### What is expected
List every law or decree that the text on abortion law in Uruguay identifies by number.

### Text provided
=== Begin Enclosure ===
By Lucia Berro Pizzarossa, University of Groningen
In October 2012, Uruguay passed Law 18,987 that waives criminal penalties for abortion in the first 12 weeks of gestation. Where the pregnancy results from rape, with certain procedural requirements, abortion is permitted in the first 14 weeks of gestation. No time constraints apply if the health of the mother is endangered or the embryo is unviable. Uruguay has also passed Law 18,426 on Sexual and Reproductive Health that recognized the duty of the state to guarantee the effective enjoyment of sexual and reproductive rights. However, access to safe and accessible abortion services remains an uphill battle for Uruguayan women.
On June 23, 2014 anti-abortion advocates attempted to overturn the country’s abortion laws by calling for a referendum. They were supported by only 9 percent of the population, falling significantly short of the 25 percent that was needed for them to succeed. However, the strength of the campaign exposed the influence of the Catholic Church in Uruguay in spite of the fact that it is officially secular. Similar trends have been observed across Latin America. Research conducted by MYSU at the National Observatory on Sexual and Reproductive Health indicates that an alarming number of doctors refuse to perform abortion invoking conscientious objection (CO). This means that healthcare professionals exempt themselves from providing abortion care on religious and/or moral or philosophical grounds. The MYSU research indicates that the percentages of refusal reach 87% in some areas of the country.
In November 2012 decree n° 375/12 was enacted regulating the procedure of abortion and determining limitations to the CO. Several doctors challenged the decree arguing its that it unduly restricts their right to freedom of thought. On 21 August 2015, in Alonso Justo y otros contra Poder Ejecutivo, the highest administrative court annulled several provisions limiting the exercise of CO. Among others, the court rendered null the requirement that physicians refrain from any form of value judgment regarding the patient’s decision (article 12)—a clause that enables doctors to refuse participation in any steps relating to the termination of pregnancy (not only the abortion procedure).
International human rights standards state that, although the right to freedom of thought, conscience and religion is protected, freedom to manifest one’s religion or beliefs may be subject to limitations to protect the human rights of others. Specifically, human rights and health standards stipulate that health services should be organized to ensure that an effective exercise of the freedom of conscience of healthcare professionals does not prevent women from obtaining access to services to which they are entitled (FIGO; Johnson et al, 2013; Zampas et al, 2012; ICH IACHR, Artavia Murillo v. Costa Rica).
=== End Enclosure ===
### Data extract
=== Begin Enclosure ===
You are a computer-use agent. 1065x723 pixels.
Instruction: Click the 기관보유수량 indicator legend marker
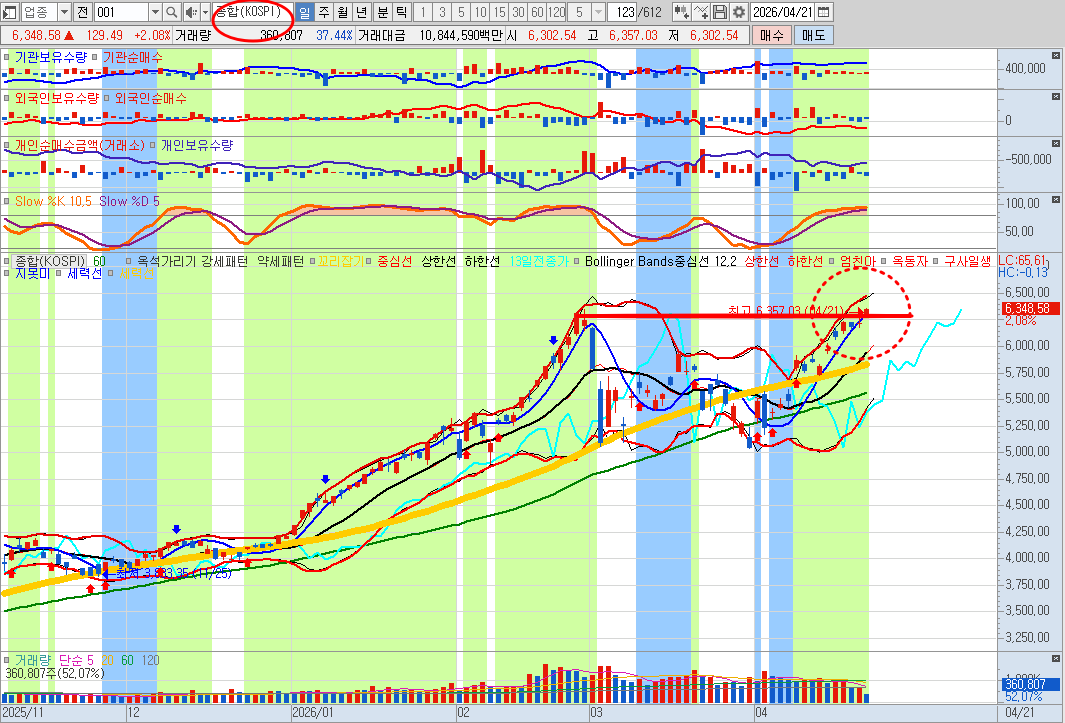point(8,57)
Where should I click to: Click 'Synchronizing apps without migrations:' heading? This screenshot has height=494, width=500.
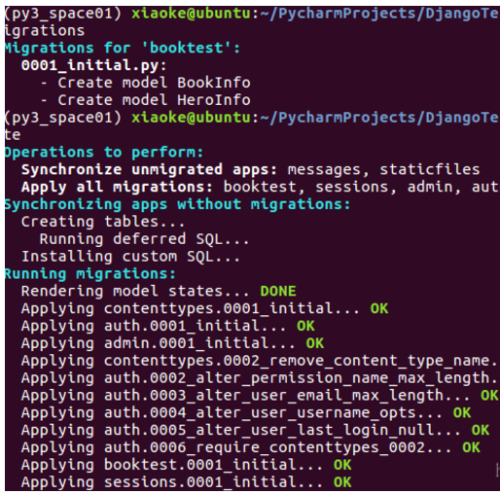[178, 204]
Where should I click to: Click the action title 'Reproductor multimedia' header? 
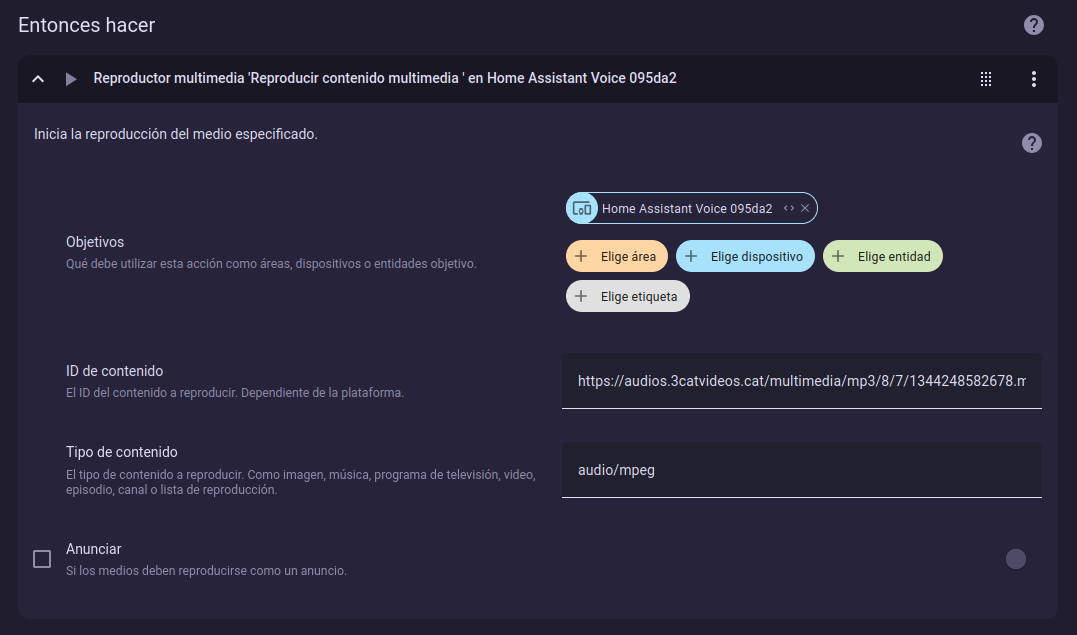tap(385, 78)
=== End Enclosure ===
### The answer
Law 18,987
Law 18,426
Decree n° 375/12